An Experimental Study of Rats

Peter J. Apel, MD1, Daniel Crane, BS1, Casey N. Northam, BS1, Michael Callahan, PhD1, Thomas L. Smith, PhD1 and Robert D. Teasdall, MD1

1 Department of Orthopaedic Surgery, Wake Forest University School of Medicine, 1 Medical Center Boulevard, Winston-Salem, NC 27157. E-mail address for P.J. Apel: papel{at}wfubmc.edu

Investigation performed at the Department of Orthopaedic Surgery, Wake Forest University School of Medicine, Winston-Salem, North Carolina

Disclosure: In support of their research for or preparation of this work, one or more of the authors received, in any one year, outside funding or grants in excess of $10,000 from the Orthopaedic Trauma Association and the Department of Surgery, Wake Forest University School of Medicine. Neither they nor a member of their immediate families received payments or other benefits or a commitment or agreement to provide such benefits from a commercial entity.

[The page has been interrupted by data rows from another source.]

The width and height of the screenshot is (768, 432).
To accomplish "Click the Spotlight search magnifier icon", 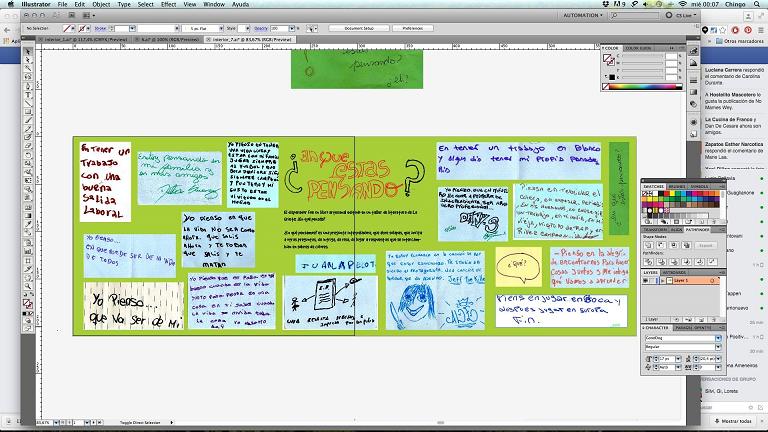I will pyautogui.click(x=758, y=5).
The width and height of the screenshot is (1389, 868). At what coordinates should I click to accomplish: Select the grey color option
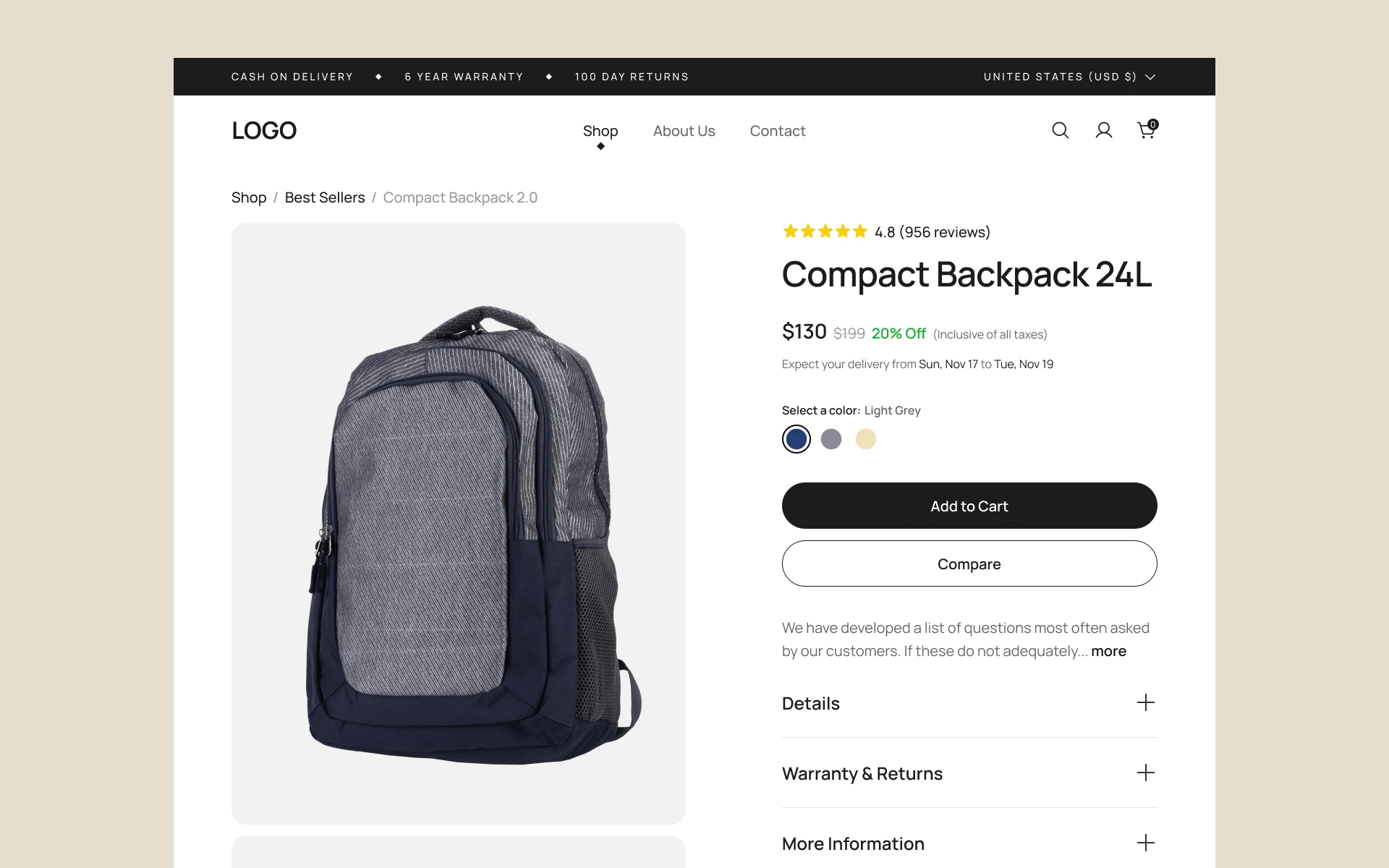[831, 438]
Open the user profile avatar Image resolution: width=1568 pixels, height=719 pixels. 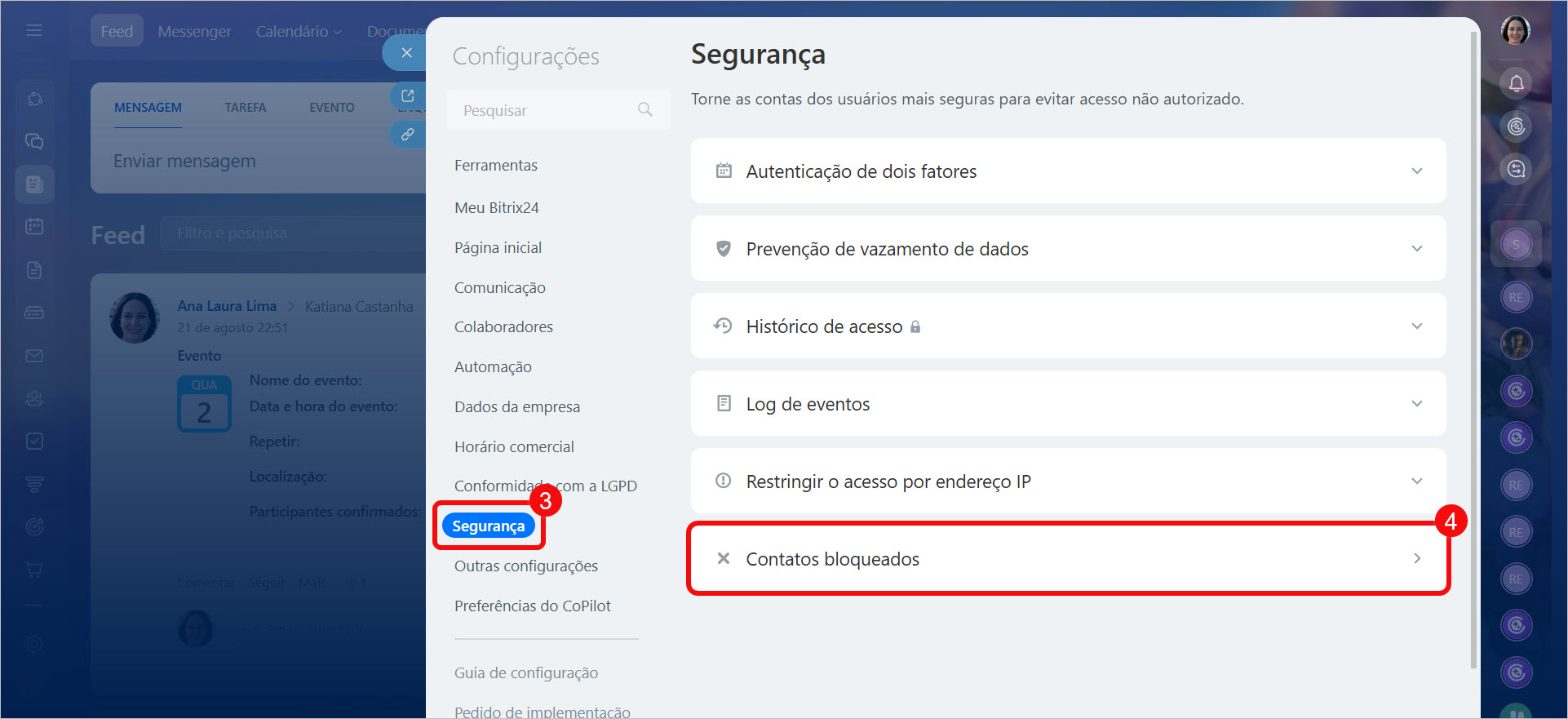coord(1515,31)
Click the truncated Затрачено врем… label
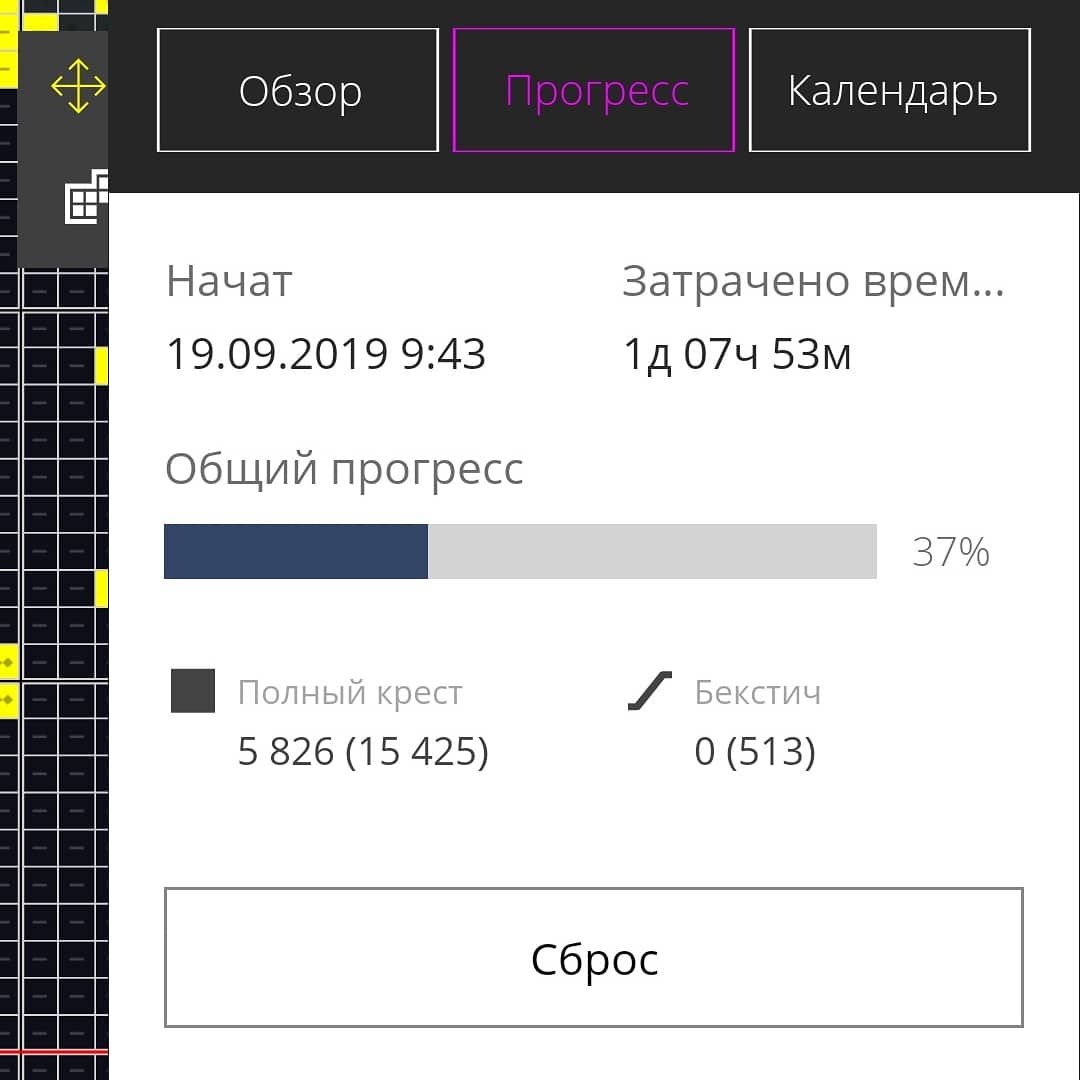Screen dimensions: 1080x1080 (812, 282)
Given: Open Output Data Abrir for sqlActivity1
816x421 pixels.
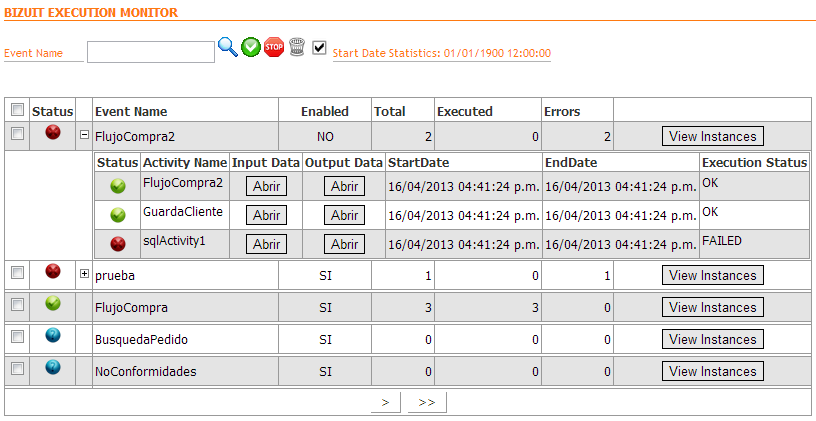Looking at the screenshot, I should pyautogui.click(x=345, y=244).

Background: Interactions between the peripheral nervous system and the healing skeleton are poorly understood. Various clinical observations suggest that the nervous system interacts with and promotes fracture-healing. The purpose of this study was to examine the effect of selective sensory denervation on fracture-healing.

Methods: Fifty-one Sprague-Dawley rats underwent unilateral placement of an intramedullary rod followed by creation of a standardized femoral fracture. One group of these rats underwent sensory denervation by means of a localized capsaicin injection, and the other did not. Subgroups were allocated for analysis of mRNA expression of collagen I and II and osteocalcin at three, seven, and fourteen days after the fracture. Additionally, histological examination was performed at four weeks; micro-computed tomography, at five weeks; and biomechanical testing, at six weeks.

Results: The sensory-denervated group had significantly less collagen-I upregulation than the sensory-intact group at three days after the fracture (difference in means, forty-four-fold [95% confidence interval = 22.7 to 65.5-fold]; p < 0.001) and significantly less collagen-II upregulation at seven days after the fracture (difference in means, ninefold [95% confidence interval = 4.3 to 13.8-fold]; p < 0.001). In the sensory-denervated group, the fracture callus had a significantly larger cross-sectional area (difference in means, 15.6 mm2 [95% confidence interval = 0.78 to 30.5 mm2]; p = 0.043) and was less dense. Biomechanical testing revealed that sensory denervation significantly decreased the load to failure (difference in means, 28.7 N [95% confidence interval = 1.2 to 56.2 N]; p = 0.022).

Conclusions: Sensory denervation negatively affects fracture-healing. These results offer insight into the nerve-bone interaction following injury.

Clinical Relevance: These results are relevant to clinicians and researchers who are seeking to improve fracture-healing in patients with associated peripheral nerve injury or peripheral neuropathy.